THE INPUT: Begin
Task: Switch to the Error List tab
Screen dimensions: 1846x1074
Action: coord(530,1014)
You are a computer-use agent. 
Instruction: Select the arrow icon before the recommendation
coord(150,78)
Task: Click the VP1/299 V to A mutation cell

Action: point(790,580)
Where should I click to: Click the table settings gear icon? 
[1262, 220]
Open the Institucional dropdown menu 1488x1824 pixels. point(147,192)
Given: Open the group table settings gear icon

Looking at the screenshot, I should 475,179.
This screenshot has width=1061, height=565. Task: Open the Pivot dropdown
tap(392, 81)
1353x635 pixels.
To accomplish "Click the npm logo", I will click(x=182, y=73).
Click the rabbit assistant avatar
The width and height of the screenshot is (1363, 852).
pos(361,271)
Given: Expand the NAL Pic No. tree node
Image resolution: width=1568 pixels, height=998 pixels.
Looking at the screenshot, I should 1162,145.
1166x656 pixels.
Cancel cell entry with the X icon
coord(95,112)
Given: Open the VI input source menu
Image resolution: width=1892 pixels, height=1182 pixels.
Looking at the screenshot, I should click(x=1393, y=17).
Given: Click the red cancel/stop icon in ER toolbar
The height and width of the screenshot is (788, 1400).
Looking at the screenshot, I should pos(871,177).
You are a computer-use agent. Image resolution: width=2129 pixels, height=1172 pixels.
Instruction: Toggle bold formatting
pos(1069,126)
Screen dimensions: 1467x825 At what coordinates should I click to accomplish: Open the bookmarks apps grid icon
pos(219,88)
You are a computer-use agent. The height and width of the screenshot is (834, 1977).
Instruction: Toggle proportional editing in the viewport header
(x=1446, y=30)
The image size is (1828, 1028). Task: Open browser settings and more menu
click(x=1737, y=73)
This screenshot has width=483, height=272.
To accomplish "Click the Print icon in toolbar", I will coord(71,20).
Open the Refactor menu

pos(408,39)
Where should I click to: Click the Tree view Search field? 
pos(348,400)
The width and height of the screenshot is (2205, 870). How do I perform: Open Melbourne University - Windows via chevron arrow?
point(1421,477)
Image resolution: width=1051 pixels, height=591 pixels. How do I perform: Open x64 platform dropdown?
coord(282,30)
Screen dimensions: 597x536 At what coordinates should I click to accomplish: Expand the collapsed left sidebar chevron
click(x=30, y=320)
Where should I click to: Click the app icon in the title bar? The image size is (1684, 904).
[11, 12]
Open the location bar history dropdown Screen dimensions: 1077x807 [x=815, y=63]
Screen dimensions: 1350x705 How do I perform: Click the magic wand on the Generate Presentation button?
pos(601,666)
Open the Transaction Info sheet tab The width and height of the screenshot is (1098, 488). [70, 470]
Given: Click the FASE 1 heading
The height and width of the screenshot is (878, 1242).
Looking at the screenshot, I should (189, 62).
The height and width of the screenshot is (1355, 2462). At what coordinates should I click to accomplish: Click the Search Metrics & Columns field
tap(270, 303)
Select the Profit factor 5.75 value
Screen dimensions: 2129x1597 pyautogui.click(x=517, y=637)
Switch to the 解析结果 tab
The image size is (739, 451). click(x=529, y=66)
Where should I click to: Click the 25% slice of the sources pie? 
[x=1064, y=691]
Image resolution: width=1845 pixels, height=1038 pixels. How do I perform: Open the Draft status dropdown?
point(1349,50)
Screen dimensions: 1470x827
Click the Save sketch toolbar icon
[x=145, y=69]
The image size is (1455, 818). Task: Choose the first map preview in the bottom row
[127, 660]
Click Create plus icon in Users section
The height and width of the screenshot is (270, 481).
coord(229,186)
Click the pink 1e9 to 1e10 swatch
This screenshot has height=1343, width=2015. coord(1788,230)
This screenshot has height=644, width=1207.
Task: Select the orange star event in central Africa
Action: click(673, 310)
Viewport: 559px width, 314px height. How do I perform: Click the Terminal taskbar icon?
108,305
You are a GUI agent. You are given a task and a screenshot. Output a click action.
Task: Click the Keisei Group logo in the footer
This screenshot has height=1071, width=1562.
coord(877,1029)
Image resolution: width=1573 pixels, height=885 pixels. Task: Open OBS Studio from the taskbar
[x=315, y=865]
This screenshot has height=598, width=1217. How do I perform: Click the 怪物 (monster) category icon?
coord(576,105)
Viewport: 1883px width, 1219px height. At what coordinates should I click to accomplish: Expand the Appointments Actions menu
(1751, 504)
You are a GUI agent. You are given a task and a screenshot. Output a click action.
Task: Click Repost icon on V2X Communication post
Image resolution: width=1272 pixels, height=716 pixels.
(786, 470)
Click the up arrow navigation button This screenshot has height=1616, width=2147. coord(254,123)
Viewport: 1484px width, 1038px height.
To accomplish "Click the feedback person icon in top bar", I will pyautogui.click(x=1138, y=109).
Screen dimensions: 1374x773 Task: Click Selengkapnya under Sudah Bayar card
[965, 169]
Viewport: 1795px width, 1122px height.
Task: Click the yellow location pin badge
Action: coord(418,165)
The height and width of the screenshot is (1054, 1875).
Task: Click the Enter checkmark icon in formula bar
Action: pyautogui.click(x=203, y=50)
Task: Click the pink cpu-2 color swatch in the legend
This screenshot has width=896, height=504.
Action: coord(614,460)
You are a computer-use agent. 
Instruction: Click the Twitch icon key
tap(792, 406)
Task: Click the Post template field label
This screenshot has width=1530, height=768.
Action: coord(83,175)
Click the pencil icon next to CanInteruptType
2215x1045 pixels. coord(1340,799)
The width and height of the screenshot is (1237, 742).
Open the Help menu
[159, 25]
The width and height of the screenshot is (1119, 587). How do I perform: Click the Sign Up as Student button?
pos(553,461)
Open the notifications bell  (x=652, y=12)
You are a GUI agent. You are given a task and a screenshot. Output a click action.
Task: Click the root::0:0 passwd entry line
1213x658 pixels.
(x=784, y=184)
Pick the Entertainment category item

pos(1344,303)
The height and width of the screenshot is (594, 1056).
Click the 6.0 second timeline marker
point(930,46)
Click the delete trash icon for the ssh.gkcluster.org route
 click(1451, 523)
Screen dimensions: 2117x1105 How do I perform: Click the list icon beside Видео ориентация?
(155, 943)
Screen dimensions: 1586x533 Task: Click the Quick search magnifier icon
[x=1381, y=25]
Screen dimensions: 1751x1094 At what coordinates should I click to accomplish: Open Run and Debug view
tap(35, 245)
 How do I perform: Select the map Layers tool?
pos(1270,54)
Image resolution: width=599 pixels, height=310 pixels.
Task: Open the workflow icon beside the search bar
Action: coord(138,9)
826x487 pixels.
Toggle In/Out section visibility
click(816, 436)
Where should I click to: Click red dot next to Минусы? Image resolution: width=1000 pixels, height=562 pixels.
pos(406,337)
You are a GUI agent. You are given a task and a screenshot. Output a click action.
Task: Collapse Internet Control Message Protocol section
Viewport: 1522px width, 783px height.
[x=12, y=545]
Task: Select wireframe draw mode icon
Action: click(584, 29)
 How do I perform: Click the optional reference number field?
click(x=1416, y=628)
THE INPUT: End
WHAT IS BEING ASKED:
All lines above containing the string "computer" are to be collected.

ANSWER AREA:
You are a computer-use agent. 
You are a computer-use agent. Image resolution: width=2129 pixels, height=1172 pixels.
You are a computer-use agent. The height and width of the screenshot is (834, 1977).
You are a computer-use agent. 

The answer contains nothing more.